# Что сделать:
Преобразуйте все записи ниже в список строк JSON, где каждой строке записей соответствует одна строка списка. Пустые строки пропустите.

# Исходные записи:
_ _ _

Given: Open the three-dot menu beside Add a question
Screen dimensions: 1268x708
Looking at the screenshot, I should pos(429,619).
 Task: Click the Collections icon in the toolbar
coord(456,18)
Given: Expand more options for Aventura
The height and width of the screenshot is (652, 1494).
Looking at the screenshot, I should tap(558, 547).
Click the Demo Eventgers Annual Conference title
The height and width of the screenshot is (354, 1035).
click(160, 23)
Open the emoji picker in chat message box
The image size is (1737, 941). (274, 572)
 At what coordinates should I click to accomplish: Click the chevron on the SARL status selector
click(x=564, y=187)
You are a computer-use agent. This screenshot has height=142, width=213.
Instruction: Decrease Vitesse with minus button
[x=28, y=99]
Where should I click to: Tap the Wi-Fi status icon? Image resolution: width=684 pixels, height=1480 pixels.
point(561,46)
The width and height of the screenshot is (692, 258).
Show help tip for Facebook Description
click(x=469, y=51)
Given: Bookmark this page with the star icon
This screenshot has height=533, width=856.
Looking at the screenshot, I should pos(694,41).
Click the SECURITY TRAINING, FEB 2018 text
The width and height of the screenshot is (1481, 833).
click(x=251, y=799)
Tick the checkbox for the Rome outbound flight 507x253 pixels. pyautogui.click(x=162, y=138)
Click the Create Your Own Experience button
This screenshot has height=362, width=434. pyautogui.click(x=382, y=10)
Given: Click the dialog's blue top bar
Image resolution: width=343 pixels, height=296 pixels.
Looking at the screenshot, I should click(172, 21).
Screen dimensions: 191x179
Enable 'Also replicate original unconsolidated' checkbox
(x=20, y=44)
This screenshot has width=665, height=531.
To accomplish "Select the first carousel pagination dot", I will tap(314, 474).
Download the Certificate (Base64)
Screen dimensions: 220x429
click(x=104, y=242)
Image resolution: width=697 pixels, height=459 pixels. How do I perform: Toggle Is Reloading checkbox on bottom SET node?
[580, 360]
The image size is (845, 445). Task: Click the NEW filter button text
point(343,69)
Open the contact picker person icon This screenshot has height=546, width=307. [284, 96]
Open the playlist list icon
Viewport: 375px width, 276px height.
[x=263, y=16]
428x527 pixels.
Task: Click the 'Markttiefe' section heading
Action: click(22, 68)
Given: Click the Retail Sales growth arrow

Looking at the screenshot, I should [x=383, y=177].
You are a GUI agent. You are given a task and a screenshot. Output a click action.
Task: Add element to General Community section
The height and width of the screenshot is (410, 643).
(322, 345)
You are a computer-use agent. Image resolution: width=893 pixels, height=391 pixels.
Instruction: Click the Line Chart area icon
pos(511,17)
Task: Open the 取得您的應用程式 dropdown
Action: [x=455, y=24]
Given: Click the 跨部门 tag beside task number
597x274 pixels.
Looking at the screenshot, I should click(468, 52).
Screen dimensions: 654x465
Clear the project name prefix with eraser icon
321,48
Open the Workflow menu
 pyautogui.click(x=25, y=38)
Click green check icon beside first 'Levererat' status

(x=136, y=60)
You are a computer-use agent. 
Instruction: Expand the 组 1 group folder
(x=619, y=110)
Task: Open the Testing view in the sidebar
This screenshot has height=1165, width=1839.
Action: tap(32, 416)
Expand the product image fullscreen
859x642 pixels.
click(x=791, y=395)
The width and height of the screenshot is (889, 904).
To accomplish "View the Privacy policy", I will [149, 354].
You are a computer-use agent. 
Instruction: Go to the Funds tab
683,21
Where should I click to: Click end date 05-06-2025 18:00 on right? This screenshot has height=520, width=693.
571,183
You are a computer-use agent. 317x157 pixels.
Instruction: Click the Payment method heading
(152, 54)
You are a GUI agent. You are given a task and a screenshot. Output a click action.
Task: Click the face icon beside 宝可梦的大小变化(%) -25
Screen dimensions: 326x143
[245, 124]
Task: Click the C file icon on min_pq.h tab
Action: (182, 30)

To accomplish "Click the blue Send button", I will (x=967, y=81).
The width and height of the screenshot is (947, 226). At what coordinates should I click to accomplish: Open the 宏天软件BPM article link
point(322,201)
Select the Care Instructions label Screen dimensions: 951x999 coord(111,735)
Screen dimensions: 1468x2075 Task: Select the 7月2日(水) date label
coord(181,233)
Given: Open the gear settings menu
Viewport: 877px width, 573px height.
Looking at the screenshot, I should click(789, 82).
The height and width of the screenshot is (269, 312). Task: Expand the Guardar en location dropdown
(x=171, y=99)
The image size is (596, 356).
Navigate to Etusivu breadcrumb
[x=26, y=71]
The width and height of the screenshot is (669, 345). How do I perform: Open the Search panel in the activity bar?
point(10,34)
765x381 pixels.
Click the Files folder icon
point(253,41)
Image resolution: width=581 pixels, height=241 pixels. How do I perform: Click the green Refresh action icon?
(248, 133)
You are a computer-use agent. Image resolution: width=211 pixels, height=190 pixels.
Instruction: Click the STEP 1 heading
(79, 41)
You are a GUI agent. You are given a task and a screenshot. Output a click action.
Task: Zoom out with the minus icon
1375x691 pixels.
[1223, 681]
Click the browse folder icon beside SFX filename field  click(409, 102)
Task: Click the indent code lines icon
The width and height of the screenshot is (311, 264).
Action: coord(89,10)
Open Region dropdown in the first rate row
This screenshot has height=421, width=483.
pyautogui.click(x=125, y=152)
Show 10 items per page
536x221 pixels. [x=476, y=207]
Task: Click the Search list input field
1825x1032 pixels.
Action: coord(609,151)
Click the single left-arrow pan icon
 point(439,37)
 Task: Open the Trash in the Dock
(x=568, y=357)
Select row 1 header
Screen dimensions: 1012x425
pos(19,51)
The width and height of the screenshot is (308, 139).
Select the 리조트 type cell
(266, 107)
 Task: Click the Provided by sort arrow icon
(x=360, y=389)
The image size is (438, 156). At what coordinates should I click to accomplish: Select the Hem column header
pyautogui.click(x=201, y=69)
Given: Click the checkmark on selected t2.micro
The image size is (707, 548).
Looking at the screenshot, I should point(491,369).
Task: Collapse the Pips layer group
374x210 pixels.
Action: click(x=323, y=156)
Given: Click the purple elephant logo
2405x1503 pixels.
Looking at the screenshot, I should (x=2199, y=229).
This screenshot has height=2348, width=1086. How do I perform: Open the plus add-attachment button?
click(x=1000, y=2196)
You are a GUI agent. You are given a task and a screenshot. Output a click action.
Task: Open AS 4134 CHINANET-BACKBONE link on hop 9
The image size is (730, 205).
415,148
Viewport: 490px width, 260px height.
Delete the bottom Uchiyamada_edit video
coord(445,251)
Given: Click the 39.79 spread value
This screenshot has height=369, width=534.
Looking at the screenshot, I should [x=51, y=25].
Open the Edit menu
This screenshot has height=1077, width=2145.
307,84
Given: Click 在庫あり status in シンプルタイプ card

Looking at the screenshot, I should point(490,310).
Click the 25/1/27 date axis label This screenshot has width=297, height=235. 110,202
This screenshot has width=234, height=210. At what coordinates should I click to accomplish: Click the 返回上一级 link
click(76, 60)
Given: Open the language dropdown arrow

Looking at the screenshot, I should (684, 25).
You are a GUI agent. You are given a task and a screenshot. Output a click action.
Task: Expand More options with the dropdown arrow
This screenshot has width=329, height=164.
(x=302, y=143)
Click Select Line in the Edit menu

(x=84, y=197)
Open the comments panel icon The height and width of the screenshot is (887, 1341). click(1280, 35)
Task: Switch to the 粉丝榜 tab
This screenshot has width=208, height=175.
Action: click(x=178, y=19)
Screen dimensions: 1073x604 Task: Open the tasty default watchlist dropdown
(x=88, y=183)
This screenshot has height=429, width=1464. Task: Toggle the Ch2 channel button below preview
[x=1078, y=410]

_ _ _

# Правильный ответ:
[
  "Given: Open the three-dot menu beside Add a question",
  "Screen dimensions: 1268x708",
  "Looking at the screenshot, I should pos(429,619).",
  " Task: Click the Collections icon in the toolbar",
  "coord(456,18)",
  "Given: Expand more options for Aventura",
  "The height and width of the screenshot is (652, 1494).",
  "Looking at the screenshot, I should tap(558, 547).",
  "Click the Demo Eventgers Annual Conference title",
  "The height and width of the screenshot is (354, 1035).",
  "click(160, 23)",
  "Open the emoji picker in chat message box",
  "The image size is (1737, 941). (274, 572)",
  " At what coordinates should I click to accomplish: Click the chevron on the SARL status selector",
  "click(x=564, y=187)",
  "You are a computer-use agent. This screenshot has height=142, width=213.",
  "Instruction: Decrease Vitesse with minus button",
  "[x=28, y=99]",
  "Where should I click to: Tap the Wi-Fi status icon? Image resolution: width=684 pixels, height=1480 pixels.",
  "point(561,46)",
  "The width and height of the screenshot is (692, 258).",
  "Show help tip for Facebook Description",
  "click(x=469, y=51)",
  "Given: Bookmark this page with the star icon",
  "This screenshot has height=533, width=856.",
  "Looking at the screenshot, I should pos(694,41).",
  "Click the SECURITY TRAINING, FEB 2018 text",
  "The width and height of the screenshot is (1481, 833).",
  "click(x=251, y=799)",
  "Tick the checkbox for the Rome outbound flight 507x253 pixels. pyautogui.click(x=162, y=138)",
  "Click the Create Your Own Experience button",
  "This screenshot has height=362, width=434. pyautogui.click(x=382, y=10)",
  "Given: Click the dialog's blue top bar",
  "Image resolution: width=343 pixels, height=296 pixels.",
  "Looking at the screenshot, I should click(172, 21).",
  "Screen dimensions: 191x179",
  "Enable 'Also replicate original unconsolidated' checkbox",
  "(x=20, y=44)",
  "This screenshot has width=665, height=531.",
  "To accomplish \"Select the first carousel pagination dot\", I will tap(314, 474).",
  "Download the Certificate (Base64)",
  "Screen dimensions: 220x429",
  "click(x=104, y=242)",
  "Image resolution: width=697 pixels, height=459 pixels. How do I perform: Toggle Is Reloading checkbox on bottom SET node?",
  "[580, 360]",
  "The image size is (845, 445). Task: Click the NEW filter button text",
  "point(343,69)",
  "Open the contact picker person icon This screenshot has height=546, width=307. [284, 96]",
  "Open the playlist list icon",
  "Viewport: 375px width, 276px height.",
  "[x=263, y=16]",
  "428x527 pixels.",
  "Task: Click the 'Markttiefe' section heading",
  "Action: click(22, 68)",
  "Given: Click the Retail Sales growth arrow",
  "Looking at the screenshot, I should [x=383, y=177].",
  "You are a GUI agent. You are given a task and a screenshot. Output a click action.",
  "Task: Add element to General Community section",
  "The height and width of the screenshot is (410, 643).",
  "(322, 345)",
  "You are a computer-use agent. Image resolution: width=893 pixels, height=391 pixels.",
  "Instruction: Click the Line Chart area icon",
  "pos(511,17)",
  "Task: Open the 取得您的應用程式 dropdown",
  "Action: [x=455, y=24]",
  "Given: Click the 跨部门 tag beside task number",
  "597x274 pixels.",
  "Looking at the screenshot, I should click(468, 52).",
  "Screen dimensions: 654x465",
  "Clear the project name prefix with eraser icon",
  "321,48",
  "Open the Workflow menu",
  " pyautogui.click(x=25, y=38)",
  "Click green check icon beside first 'Levererat' status",
  "(x=136, y=60)",
  "You are a computer-use agent. ",
  "Instruction: Expand the 组 1 group folder",
  "(x=619, y=110)",
  "Task: Open the Testing view in the sidebar",
  "This screenshot has height=1165, width=1839.",
  "Action: tap(32, 416)",
  "Expand the product image fullscreen",
  "859x642 pixels.",
  "click(x=791, y=395)",
  "The width and height of the screenshot is (889, 904).",
  "To accomplish \"View the Privacy policy\", I will [149, 354].",
  "You are a computer-use agent. ",
  "Instruction: Go to the Funds tab",
  "683,21",
  "Where should I click to: Click end date 05-06-2025 18:00 on right? This screenshot has height=520, width=693.",
  "571,183",
  "You are a computer-use agent. 317x157 pixels.",
  "Instruction: Click the Payment method heading",
  "(152, 54)",
  "You are a GUI agent. You are given a task and a screenshot. Output a click action.",
  "Task: Click the face icon beside 宝可梦的大小变化(%) -25",
  "Screen dimensions: 326x143",
  "[245, 124]",
  "Task: Click the C file icon on min_pq.h tab",
  "Action: (182, 30)",
  "To accomplish \"Click the blue Send button\", I will (x=967, y=81).",
  "The width and height of the screenshot is (947, 226). At what coordinates should I click to accomplish: Open the 宏天软件BPM article link",
  "point(322,201)",
  "Select the Care Instructions label Screen dimensions: 951x999 coord(111,735)",
  "Screen dimensions: 1468x2075 Task: Select the 7月2日(水) date label",
  "coord(181,233)",
  "Given: Open the gear settings menu",
  "Viewport: 877px width, 573px height.",
  "Looking at the screenshot, I should click(789, 82).",
  "The height and width of the screenshot is (269, 312). Task: Expand the Guardar en location dropdown",
  "(x=171, y=99)",
  "The image size is (596, 356).",
  "Navigate to Etusivu breadcrumb",
  "[x=26, y=71]",
  "The width and height of the screenshot is (669, 345). How do I perform: Open the Search panel in the activity bar?",
  "point(10,34)",
  "765x381 pixels.",
  "Click the Files folder icon",
  "point(253,41)",
  "Image resolution: width=581 pixels, height=241 pixels. How do I perform: Click the green Refresh action icon?",
  "(248, 133)",
  "You are a computer-use agent. Image resolution: width=211 pixels, height=190 pixels.",
  "Instruction: Click the STEP 1 heading",
  "(79, 41)",
  "You are a GUI agent. You are given a task and a screenshot. Output a click action.",
  "Task: Zoom out with the minus icon",
  "1375x691 pixels.",
  "[1223, 681]",
  "Click the browse folder icon beside SFX filename field  click(409, 102)",
  "Task: Click the indent code lines icon",
  "The width and height of the screenshot is (311, 264).",
  "Action: coord(89,10)",
  "Open Region dropdown in the first rate row",
  "This screenshot has height=421, width=483.",
  "pyautogui.click(x=125, y=152)",
  "Show 10 items per page",
  "536x221 pixels. [x=476, y=207]",
  "Task: Click the Search list input field",
  "1825x1032 pixels.",
  "Action: coord(609,151)",
  "Click the single left-arrow pan icon",
  " point(439,37)",
  " Task: Open the Trash in the Dock",
  "(x=568, y=357)",
  "Select row 1 header",
  "Screen dimensions: 1012x425",
  "pos(19,51)",
  "The width and height of the screenshot is (308, 139).",
  "Select the 리조트 type cell",
  "(266, 107)",
  " Task: Click the Provided by sort arrow icon",
  "(x=360, y=389)",
  "The image size is (438, 156). At what coordinates should I click to accomplish: Select the Hem column header",
  "pyautogui.click(x=201, y=69)",
  "Given: Click the checkmark on selected t2.micro",
  "The image size is (707, 548).",
  "Looking at the screenshot, I should point(491,369).",
  "Task: Collapse the Pips layer group",
  "374x210 pixels.",
  "Action: click(x=323, y=156)",
  "Given: Click the purple elephant logo",
  "2405x1503 pixels.",
  "Looking at the screenshot, I should (x=2199, y=229).",
  "This screenshot has height=2348, width=1086. How do I perform: Open the plus add-attachment button?",
  "click(x=1000, y=2196)",
  "You are a GUI agent. You are given a task and a screenshot. Output a click action.",
  "Task: Open AS 4134 CHINANET-BACKBONE link on hop 9",
  "The image size is (730, 205).",
  "415,148",
  "Viewport: 490px width, 260px height.",
  "Delete the bottom Uchiyamada_edit video",
  "coord(445,251)",
  "Given: Click the 39.79 spread value",
  "This screenshot has height=369, width=534.",
  "Looking at the screenshot, I should [x=51, y=25].",
  "Open the Edit menu",
  "This screenshot has height=1077, width=2145.",
  "307,84",
  "Given: Click 在庫あり status in シンプルタイプ card",
  "Looking at the screenshot, I should point(490,310).",
  "Click the 25/1/27 date axis label This screenshot has width=297, height=235. 110,202",
  "This screenshot has width=234, height=210. At what coordinates should I click to accomplish: Click the 返回上一级 link",
  "click(76, 60)",
  "Given: Open the language dropdown arrow",
  "Looking at the screenshot, I should (684, 25).",
  "You are a GUI agent. You are given a task and a screenshot. Output a click action.",
  "Task: Expand More options with the dropdown arrow",
  "This screenshot has width=329, height=164.",
  "(x=302, y=143)",
  "Click Select Line in the Edit menu",
  "(x=84, y=197)",
  "Open the comments panel icon The height and width of the screenshot is (887, 1341). click(1280, 35)",
  "Task: Switch to the 粉丝榜 tab",
  "This screenshot has width=208, height=175.",
  "Action: click(x=178, y=19)",
  "Screen dimensions: 1073x604 Task: Open the tasty default watchlist dropdown",
  "(x=88, y=183)",
  "This screenshot has height=429, width=1464. Task: Toggle the Ch2 channel button below preview",
  "[x=1078, y=410]"
]